3014 Background: Molecular prescreening and biomarker enrichment strategies in Phase 1 trials with targeted therapies are anticipated to improve the outcomes of affected pts. Methods: As part of our personalized oncology program, tumors from pts with advanced chemorefractory CRC were analyzed for specific molecular aberrations (KRAS/ BRAF/ PIK3CA mutations [mut], PTEN and pMET expression) at the Vall d'Hebron Molecular Pathology and Genomics Labs. Those whose tumors were found to have a dysregulation were offered a Phase 1 trial with MTA. Results: During 2010 and 2011, tumor molecular analysis was performed in 254 pts: KRAS mut (80/254, 31.5%), BRAF mut (24/196, 12.2%), PIK3CA mut (15/114, 13.2%), KRAS+PIK3CA mut (9/114, 7.9%), PTEN low (97/183, 53.0% - HSCORE30). In total, 68 pts (median, age 63 yrs; prior therapies 3), received 82 different matched therapies.

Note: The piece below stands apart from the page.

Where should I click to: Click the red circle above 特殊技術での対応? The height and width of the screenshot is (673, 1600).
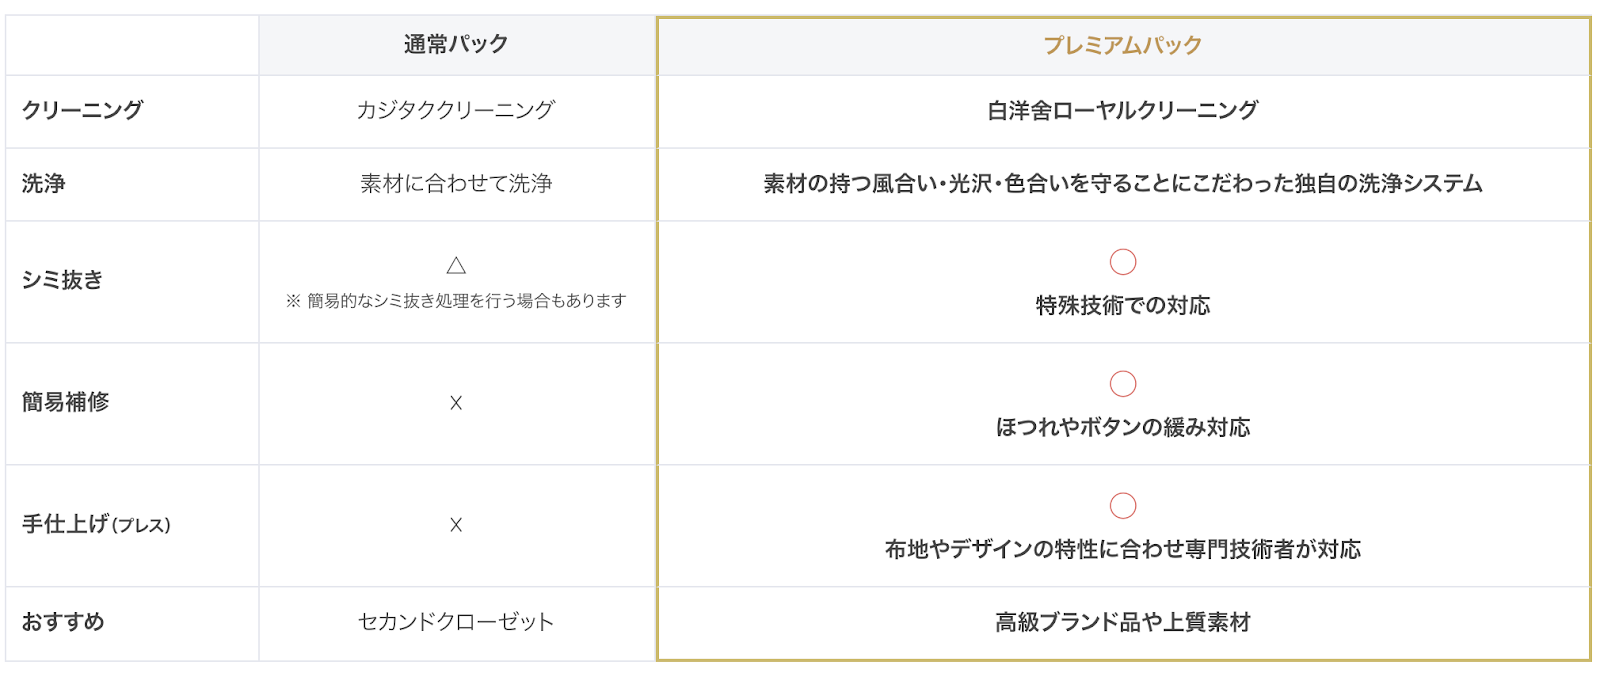(1123, 262)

Type of MTA: PI3K pathway inh (if PIK3CA mut, n=10; or PTEN low, n=32), MEK+PI3K pathway inh (if KRAS mut, n=10; or BRAF mut, n=1), second-generation anti-EGFR mAbs (if KRAS wild-type, n=11), anti-HGF mAb (if pMET high, n=10), mTOR inh + anti-IGFR-1R mAb (if PTEN low, n=5) and BRAF inh (if BRAF mut, n=3). Median time to treatment failure (TTF) with MTA was 7.9 weeks (CI95%:7.6-8.1) vs. 16.3 weeks (CI95%:13.9-18.7) for their prior systemic antitumor therapy (p 16 weeks in 10 cases (12.2%). Clinical benefit, defined as a TTF ratio ≥ 1.3 (TTF on MTA/ TTF on prior therapy), was seen with 15.9% of the therapies (13/82). Conclusions: Preliminary results suggest that matching chemorefractory CRC patients with targeted agents in early clinical trials based on the current molecular profile does not result in longer TTF compared to their prior therapy.